Enforceability of Limitation of Liability Provisions in Commercial Agreements
“BREAKING NEWS: Enforceability of Limitation of Liability Provisions in Commercial Agreements” is likely not a recently seen headline, but despite the obvious lack of sex appeal this topic generates in the eyes of modern media, a limitation of liability clause could be the provision that makes or breaks the bank when faced with a lawsuit. Furthermore, this often-overlooked topic still remains somewhat unsettled. So what goes into a limitation of liability provision? Are these provisions even enforceable? Below is a breakdown with some tips and best practice recommendations.
Limitation of liability provisions are of tantamount importance for commercial contracting parties because without them, a party may be held liable for several different types of damages, some of them unexpected, and potentially unlimitedly liable. Not having these provisions in a commercial contract may place an unreasonably large risk on a party that outweighs the benefit of the contract.
A limitation of liability provision typically contains two parts: a waiver of damages and a liability cap.
- The waiver of damages clause typically limits a party’s exposure only to direct damages (i.e., damages suffered by a party that naturally result from the breach of the other party). This clause often disclaims any consequential, incidental, indirect, exemplary, special, or punitive damages and associated fees, lost profits, and lost revenue, among other things. These types of damages do not necessarily flow directly from the breach; they can include, for example, expenses incurred by the non-breaching party in order to avoid or reduce other direct damages resulting from the breach.
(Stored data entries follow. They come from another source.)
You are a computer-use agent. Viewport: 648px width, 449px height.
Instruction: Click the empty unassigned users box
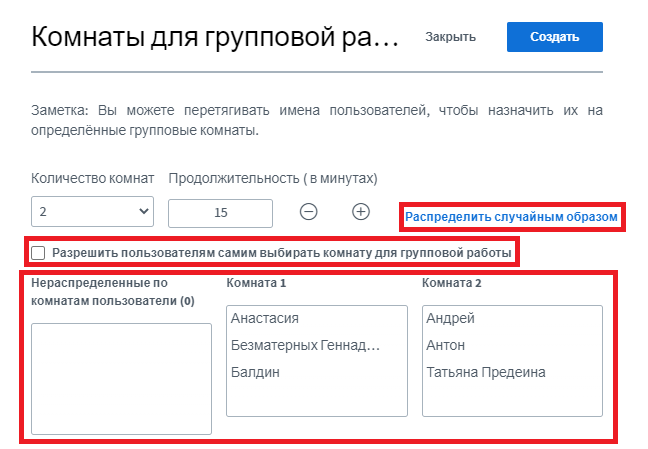coord(121,378)
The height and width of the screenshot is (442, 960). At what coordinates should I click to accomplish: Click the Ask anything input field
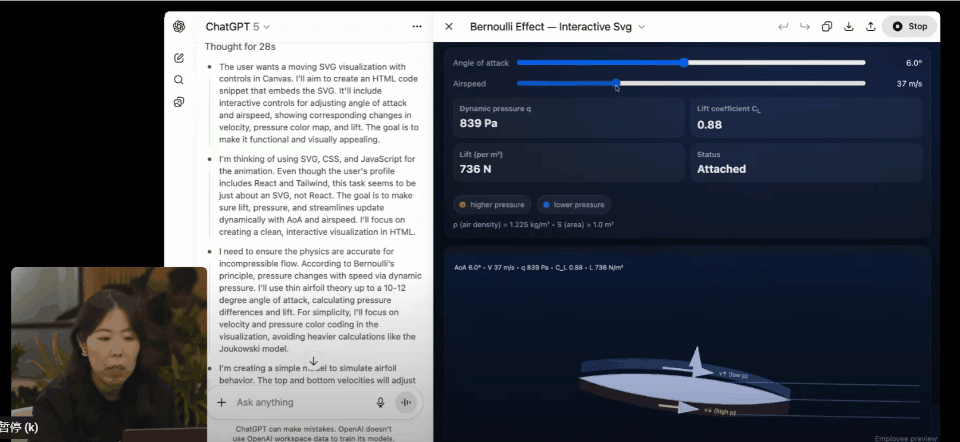pyautogui.click(x=300, y=402)
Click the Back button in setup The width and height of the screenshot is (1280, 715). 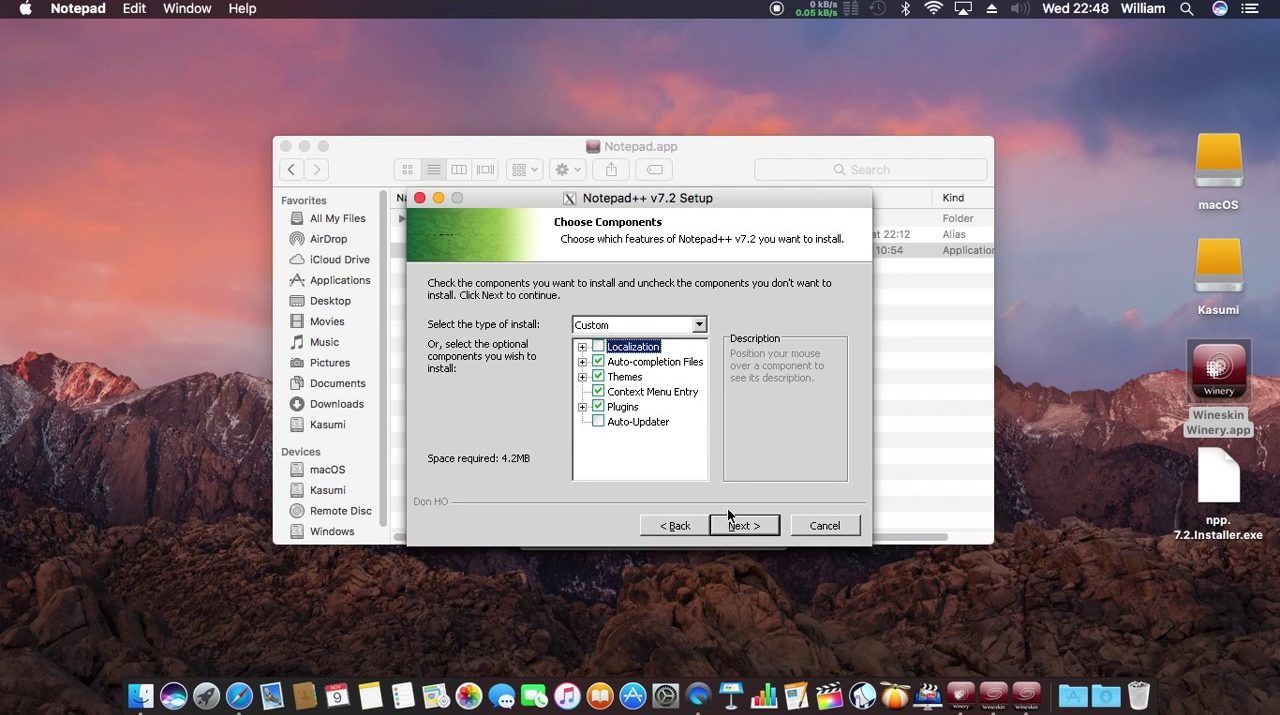[675, 526]
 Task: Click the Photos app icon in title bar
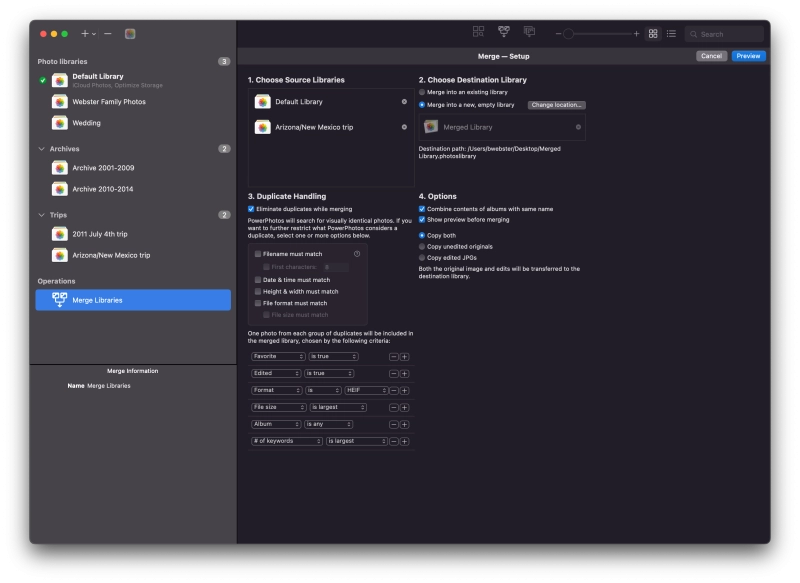point(130,33)
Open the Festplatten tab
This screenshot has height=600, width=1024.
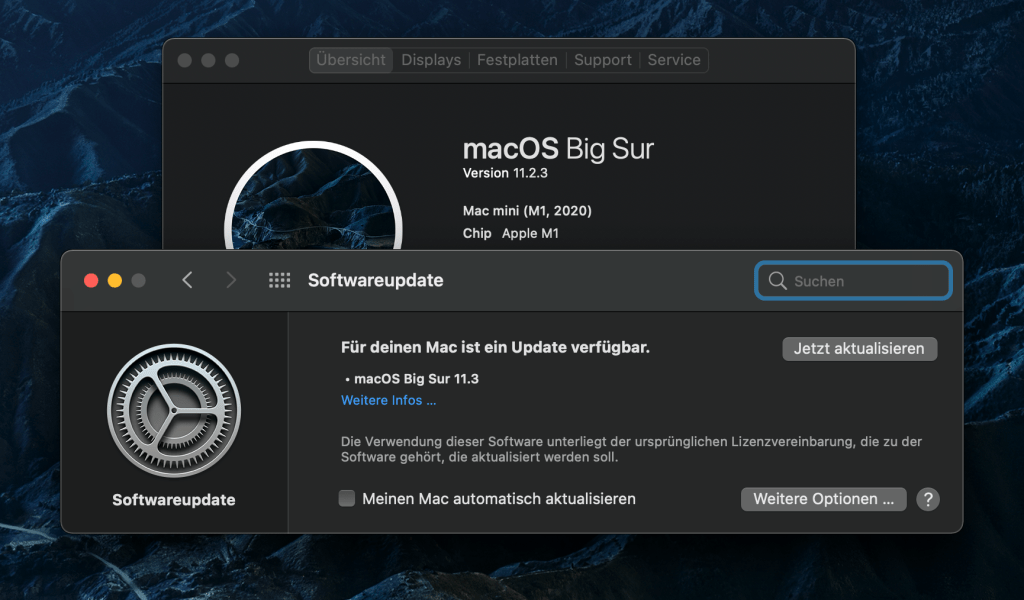tap(517, 60)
- The liability cap places a maximum limit on a party’s liability. These limits tend to be based on (1) the contract’s value (e.g., the entire value, the value over a retroactive period of time, or a percentage of the total value); (2) a party’s insurable amounts; or (3) a sum certain.
But how enforceable are limitation of liability provisions, really? Historically, there has been considerable debate regarding their enforceability, with some states finding in favor of enforceability and other states finding against it. Today, states tend to find these provisions to be an enforceable risk shifting tactic used by the parties. In Minnesota, where many Taft clients conduct business, courts have found the limitation of liability provisions to be enforceable unless they are: (1) against the law; (2) contrary to public policy; or (3) the result of a special social relationship between the parties.
- Against the Law. Limitation of liability provisions cannot be in violation of applicable law. Under the Uniform Commercial Code (UCC), one such law provides that these provisions cannot be “unconscionable.” In Minnesota, where two experienced business parties have negotiated the agreement, limitation of liability provisions are presumed to be conscionable as a matter of law. To determine whether a provision is unconscionable, courts consider:
- The parties’ relative bargaining power when they agreed to the provision, and
- Whether the clause is unfairly one-sided.
- Contrary to Public Policy. Limitation of liability provisions cannot be contrary to public policy. Limitation of liability provisions that would be construed as contrary to public policy include, for example, provisions that result in harm to citizens or the state. Limitation of liability provisions that appear in consumer contracts are often found to be contrary to public policy.
- The Result of a Special Social Relationship Between the Parties. Limitation of liability provisions cannot be the result of a special social relationship between two contracting parties. This type of relationship may be found where one of the contracting parties is a semi-public entity — such as a public utility entity contracting with a common carrier.
In order to increase the likelihood that a limitation of liability provision will be found enforceable, the provision should be conspicuous (such as in capital letters in bold print) and clear and unambiguous (as courts tend to interpret ambiguous sections against the drafter).
When entering into commercial agreements in Minnesota that contain provisions that limit either party’s liability, the foregoing considerations should be top of mind. In addition, consideration should be given to each party’s rights and obligations under the contract and to the contract itself. For example, each party should consider who will be most likely to incur liability. Arguably, the buyer of goods or recipient of services is less likely to be liable than the seller of goods or service provider and, because of this, the buyer/recipient will likely want a watered down limitation of liability provision — or better yet, none at all. Lastly, the contract itself should be considered, as there is no one-size-fits-all limitation of liability provision. Each provision is tailored in some way to the contract — or even sections of the contract — itself.
A limitation of liability provision is a vital tool for a business to have in its commercial contract toolkit as it helps provide certainty as to the types of damages and the amount of liability that a party may be responsible for under a contract.